Pixel coordinate grounding data

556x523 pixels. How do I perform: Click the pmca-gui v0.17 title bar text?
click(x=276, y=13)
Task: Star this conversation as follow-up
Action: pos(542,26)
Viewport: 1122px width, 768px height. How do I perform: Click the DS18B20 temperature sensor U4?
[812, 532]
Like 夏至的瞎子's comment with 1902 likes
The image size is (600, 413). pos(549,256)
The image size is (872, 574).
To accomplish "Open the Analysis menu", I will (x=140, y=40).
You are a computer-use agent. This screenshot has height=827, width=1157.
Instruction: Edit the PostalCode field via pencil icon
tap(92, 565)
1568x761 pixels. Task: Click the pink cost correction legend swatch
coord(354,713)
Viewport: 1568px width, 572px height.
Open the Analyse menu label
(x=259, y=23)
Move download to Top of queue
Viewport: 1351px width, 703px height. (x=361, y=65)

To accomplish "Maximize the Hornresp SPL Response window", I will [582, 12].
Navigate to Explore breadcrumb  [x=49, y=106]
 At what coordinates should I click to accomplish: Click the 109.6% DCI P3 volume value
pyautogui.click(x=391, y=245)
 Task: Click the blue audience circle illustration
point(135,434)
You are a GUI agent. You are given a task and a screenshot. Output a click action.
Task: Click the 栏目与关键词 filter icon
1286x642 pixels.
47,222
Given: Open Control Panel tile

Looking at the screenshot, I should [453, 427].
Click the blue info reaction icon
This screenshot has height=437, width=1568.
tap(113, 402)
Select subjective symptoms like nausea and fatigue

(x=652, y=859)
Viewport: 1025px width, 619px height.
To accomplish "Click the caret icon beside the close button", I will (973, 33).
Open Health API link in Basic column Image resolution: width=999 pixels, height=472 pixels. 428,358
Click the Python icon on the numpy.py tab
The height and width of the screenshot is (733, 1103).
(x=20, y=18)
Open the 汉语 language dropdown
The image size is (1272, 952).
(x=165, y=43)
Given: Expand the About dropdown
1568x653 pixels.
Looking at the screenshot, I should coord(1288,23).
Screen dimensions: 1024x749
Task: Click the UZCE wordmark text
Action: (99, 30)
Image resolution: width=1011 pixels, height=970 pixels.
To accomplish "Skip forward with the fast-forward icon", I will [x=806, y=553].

→ **WHAT TO PRODUCE**
In the data above, which lines lie between the line with "You are a GUI" and the line with "Viewport: 1025px width, 619px height.", inclusive? Print those lines exactly and nothing else.

→ **YOUR SOLUTION**
You are a GUI agent. You are given a task and a screenshot. Output a click action.
Task: Click the 栏目与关键词 filter icon
1286x642 pixels.
47,222
Given: Open Control Panel tile

Looking at the screenshot, I should [453, 427].
Click the blue info reaction icon
This screenshot has height=437, width=1568.
tap(113, 402)
Select subjective symptoms like nausea and fatigue

(x=652, y=859)
Viewport: 1025px width, 619px height.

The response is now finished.